Extracted records:
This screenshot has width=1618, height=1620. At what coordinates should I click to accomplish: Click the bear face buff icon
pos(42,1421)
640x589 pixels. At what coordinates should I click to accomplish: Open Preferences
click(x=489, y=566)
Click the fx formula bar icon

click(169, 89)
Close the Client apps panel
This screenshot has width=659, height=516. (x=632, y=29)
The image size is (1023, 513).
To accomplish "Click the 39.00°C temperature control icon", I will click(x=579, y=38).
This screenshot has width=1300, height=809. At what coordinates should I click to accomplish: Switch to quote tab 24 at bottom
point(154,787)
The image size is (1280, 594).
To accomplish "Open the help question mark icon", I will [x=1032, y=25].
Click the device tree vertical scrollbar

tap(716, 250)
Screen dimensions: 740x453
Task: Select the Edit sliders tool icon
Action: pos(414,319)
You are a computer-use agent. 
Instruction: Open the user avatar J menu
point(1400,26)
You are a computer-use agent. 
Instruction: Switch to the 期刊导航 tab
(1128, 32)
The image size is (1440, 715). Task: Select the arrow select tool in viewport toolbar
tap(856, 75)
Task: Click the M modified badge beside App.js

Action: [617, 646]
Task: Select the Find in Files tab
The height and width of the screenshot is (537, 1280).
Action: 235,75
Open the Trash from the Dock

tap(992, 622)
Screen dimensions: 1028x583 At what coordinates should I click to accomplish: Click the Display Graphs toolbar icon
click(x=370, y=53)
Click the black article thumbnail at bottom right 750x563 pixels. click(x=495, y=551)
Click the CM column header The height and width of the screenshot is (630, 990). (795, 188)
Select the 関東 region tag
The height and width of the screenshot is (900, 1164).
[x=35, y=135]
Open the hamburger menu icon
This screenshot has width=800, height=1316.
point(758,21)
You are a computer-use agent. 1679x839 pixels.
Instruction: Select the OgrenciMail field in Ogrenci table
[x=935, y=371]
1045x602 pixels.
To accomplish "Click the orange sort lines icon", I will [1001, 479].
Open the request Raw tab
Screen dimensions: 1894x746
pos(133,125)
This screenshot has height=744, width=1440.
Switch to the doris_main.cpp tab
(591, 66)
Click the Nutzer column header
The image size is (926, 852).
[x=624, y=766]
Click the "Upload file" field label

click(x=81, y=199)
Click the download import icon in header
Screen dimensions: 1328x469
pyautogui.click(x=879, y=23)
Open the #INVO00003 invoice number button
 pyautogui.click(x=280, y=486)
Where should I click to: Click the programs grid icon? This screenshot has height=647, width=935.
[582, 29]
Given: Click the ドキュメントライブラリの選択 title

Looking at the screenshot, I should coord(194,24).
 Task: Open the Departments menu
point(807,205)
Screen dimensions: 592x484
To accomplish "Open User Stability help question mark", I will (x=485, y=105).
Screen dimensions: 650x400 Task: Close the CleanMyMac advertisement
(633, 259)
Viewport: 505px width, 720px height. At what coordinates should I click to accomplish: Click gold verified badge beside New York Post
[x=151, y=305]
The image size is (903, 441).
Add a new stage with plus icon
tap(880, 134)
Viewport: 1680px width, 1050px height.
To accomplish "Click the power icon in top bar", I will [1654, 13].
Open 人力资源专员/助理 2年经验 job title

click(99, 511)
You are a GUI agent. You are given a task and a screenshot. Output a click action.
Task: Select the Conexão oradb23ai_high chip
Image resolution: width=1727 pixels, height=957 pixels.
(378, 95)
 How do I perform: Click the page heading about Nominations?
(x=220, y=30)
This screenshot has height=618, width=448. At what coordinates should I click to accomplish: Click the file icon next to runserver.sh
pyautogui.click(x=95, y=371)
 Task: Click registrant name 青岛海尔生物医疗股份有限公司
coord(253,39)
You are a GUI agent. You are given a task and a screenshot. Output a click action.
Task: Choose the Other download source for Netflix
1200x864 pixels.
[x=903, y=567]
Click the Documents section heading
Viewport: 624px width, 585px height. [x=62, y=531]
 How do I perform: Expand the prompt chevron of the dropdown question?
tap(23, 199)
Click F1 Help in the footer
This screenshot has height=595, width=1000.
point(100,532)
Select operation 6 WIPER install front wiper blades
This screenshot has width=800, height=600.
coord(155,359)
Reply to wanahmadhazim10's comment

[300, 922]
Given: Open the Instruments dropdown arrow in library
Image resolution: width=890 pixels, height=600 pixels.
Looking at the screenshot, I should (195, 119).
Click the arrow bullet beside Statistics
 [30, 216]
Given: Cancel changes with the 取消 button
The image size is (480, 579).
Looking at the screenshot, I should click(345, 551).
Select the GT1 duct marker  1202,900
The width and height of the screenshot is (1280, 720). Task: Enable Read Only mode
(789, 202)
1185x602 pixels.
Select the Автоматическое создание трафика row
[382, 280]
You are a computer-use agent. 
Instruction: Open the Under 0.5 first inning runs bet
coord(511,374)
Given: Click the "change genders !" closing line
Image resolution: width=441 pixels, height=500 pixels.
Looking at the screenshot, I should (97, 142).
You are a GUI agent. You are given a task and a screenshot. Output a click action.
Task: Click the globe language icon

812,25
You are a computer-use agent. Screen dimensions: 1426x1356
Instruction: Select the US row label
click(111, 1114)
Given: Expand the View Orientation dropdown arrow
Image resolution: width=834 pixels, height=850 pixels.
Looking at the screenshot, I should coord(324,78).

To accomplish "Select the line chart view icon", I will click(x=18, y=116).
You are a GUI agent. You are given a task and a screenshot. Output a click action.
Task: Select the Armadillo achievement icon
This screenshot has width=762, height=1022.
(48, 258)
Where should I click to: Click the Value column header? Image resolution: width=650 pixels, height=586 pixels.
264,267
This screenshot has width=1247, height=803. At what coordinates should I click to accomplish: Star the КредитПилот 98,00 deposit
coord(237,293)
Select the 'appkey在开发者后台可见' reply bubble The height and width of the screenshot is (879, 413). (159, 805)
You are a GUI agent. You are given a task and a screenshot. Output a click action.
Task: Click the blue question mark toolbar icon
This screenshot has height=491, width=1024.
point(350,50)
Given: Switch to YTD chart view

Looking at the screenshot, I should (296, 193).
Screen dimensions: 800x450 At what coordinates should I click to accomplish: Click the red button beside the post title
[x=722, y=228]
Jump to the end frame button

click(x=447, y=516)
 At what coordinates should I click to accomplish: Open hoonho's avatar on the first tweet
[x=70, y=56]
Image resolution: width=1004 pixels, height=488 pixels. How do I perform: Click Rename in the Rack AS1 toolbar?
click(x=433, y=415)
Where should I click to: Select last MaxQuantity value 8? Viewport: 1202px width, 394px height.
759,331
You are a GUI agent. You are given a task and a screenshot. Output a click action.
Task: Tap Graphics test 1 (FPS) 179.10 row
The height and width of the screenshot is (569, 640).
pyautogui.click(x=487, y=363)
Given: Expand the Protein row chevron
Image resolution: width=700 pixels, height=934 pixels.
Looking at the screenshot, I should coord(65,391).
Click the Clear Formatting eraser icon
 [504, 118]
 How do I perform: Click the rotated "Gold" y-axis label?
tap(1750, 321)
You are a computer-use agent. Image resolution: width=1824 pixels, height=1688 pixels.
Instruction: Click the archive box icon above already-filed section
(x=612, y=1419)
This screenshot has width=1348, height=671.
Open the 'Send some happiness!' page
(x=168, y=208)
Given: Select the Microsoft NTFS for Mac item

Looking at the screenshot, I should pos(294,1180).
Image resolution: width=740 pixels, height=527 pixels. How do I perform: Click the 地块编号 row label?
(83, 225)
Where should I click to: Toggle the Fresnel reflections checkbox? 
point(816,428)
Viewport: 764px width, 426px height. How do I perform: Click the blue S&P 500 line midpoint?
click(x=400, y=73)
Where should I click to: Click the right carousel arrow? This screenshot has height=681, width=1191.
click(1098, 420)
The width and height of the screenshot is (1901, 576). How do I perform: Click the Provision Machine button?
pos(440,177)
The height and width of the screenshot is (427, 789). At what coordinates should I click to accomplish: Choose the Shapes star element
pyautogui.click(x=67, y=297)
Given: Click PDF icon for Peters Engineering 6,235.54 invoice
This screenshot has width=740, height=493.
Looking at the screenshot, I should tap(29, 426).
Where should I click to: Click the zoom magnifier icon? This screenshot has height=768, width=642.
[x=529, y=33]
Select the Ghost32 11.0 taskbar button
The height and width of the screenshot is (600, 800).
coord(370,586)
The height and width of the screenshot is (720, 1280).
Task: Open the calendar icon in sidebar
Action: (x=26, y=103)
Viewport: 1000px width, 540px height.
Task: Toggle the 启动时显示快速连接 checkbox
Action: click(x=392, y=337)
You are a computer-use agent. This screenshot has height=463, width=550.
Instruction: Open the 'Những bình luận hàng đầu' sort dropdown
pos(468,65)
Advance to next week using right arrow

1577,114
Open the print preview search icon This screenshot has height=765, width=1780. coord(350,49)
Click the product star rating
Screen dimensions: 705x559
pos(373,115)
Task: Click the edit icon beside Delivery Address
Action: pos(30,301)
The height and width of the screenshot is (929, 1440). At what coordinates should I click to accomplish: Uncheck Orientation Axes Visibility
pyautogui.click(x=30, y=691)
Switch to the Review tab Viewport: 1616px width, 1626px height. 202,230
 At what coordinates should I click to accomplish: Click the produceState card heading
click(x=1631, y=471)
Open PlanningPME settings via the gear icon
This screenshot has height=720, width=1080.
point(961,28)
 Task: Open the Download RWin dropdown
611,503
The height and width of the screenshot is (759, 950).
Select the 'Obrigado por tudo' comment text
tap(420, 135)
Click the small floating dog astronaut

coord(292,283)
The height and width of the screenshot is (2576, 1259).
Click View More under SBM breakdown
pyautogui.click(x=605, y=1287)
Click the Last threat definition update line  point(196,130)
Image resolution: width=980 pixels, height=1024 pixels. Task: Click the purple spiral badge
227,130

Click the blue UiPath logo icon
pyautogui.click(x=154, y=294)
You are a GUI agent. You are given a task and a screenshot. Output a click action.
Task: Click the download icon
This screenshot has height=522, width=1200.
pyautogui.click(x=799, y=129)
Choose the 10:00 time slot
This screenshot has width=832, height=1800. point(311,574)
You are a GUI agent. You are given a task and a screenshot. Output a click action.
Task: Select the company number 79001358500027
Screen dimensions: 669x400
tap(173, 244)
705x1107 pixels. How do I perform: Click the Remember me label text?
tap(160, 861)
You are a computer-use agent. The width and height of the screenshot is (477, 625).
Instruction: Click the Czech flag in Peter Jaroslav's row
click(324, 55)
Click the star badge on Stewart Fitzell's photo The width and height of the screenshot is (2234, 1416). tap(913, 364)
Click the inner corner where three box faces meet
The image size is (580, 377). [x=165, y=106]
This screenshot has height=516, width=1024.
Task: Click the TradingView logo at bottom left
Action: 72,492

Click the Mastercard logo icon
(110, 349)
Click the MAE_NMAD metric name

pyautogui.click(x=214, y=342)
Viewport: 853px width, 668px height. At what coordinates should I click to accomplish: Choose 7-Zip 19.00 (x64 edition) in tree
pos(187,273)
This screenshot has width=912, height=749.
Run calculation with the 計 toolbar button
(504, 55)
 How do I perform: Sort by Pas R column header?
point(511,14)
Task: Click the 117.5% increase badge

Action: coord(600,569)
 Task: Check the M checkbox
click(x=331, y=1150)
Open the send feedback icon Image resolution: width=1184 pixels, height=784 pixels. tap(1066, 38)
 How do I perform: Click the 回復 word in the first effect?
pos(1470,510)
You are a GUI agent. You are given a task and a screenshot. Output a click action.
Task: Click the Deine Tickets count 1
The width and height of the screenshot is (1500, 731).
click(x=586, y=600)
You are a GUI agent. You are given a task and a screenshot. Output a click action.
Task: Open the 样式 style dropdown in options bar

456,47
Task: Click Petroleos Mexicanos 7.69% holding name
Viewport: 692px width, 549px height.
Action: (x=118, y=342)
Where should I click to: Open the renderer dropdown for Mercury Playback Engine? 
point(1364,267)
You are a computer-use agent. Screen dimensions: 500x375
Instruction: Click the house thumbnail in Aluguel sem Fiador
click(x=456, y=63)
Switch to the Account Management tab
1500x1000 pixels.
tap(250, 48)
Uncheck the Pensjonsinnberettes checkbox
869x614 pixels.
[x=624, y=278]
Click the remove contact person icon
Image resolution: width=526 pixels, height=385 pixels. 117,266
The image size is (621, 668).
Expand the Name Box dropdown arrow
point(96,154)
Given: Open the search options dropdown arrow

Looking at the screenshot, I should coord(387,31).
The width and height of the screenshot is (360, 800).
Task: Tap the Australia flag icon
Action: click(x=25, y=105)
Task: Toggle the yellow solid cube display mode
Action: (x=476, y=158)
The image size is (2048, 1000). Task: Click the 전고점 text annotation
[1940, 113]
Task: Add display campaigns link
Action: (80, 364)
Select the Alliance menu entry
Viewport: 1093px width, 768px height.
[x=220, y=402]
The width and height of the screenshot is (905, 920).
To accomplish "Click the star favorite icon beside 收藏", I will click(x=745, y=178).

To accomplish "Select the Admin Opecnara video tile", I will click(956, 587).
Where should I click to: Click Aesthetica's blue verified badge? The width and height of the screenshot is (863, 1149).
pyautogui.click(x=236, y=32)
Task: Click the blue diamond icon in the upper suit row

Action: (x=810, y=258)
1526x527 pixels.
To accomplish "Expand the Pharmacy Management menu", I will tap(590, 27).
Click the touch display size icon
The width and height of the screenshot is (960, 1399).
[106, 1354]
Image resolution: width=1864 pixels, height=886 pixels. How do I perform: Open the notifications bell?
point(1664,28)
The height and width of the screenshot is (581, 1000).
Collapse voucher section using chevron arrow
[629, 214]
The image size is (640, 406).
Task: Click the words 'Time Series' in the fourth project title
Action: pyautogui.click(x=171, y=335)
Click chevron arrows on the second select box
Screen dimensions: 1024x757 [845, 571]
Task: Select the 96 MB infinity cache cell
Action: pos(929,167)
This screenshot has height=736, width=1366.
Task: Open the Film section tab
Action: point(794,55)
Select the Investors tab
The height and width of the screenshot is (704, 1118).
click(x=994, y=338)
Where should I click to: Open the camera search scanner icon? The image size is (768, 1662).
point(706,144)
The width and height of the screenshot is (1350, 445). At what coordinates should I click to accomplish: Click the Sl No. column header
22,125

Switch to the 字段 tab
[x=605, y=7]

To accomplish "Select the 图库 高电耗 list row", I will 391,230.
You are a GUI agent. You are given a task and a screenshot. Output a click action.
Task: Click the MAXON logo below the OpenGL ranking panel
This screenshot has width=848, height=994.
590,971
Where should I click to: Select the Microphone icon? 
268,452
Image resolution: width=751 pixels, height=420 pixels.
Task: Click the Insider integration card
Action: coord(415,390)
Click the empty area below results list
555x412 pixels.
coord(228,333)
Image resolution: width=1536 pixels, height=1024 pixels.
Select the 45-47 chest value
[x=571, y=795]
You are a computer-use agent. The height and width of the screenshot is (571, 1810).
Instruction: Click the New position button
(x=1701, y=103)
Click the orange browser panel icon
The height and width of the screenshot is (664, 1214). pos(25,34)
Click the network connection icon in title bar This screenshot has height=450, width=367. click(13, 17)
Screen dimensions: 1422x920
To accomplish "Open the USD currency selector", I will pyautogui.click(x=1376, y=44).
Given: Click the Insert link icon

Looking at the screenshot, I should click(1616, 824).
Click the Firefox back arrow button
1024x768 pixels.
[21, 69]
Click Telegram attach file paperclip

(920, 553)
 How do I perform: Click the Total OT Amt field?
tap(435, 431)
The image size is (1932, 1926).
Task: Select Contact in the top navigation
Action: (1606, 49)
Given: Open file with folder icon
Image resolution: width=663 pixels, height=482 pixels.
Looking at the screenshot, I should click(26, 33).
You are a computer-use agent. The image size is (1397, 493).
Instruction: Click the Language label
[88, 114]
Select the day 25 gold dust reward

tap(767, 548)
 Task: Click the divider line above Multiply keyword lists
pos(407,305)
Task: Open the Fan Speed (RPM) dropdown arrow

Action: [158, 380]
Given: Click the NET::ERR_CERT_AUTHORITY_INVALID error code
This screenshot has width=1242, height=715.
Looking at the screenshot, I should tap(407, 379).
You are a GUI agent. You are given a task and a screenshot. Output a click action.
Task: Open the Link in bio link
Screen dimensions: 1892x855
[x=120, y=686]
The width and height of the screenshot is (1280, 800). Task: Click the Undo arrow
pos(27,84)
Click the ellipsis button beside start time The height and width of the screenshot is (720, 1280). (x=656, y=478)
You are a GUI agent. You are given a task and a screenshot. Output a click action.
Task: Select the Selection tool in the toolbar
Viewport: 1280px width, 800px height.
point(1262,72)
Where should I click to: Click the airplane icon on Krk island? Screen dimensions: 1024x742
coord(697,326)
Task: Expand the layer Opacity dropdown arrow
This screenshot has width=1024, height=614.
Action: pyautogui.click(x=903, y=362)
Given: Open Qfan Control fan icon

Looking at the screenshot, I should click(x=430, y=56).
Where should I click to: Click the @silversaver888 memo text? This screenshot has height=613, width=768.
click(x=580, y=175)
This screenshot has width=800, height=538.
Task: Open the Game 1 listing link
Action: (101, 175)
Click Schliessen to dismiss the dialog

The problem:
Beginning with the line that has "Click the ellipsis" and ending with the line that has "Task: Expand the layer Opacity dropdown arrow", set down the lines above exactly and include no others.

Answer section:
Click the ellipsis button beside start time The height and width of the screenshot is (720, 1280). (x=656, y=478)
You are a GUI agent. You are given a task and a screenshot. Output a click action.
Task: Select the Selection tool in the toolbar
Viewport: 1280px width, 800px height.
point(1262,72)
Where should I click to: Click the airplane icon on Krk island? Screen dimensions: 1024x742
coord(697,326)
Task: Expand the layer Opacity dropdown arrow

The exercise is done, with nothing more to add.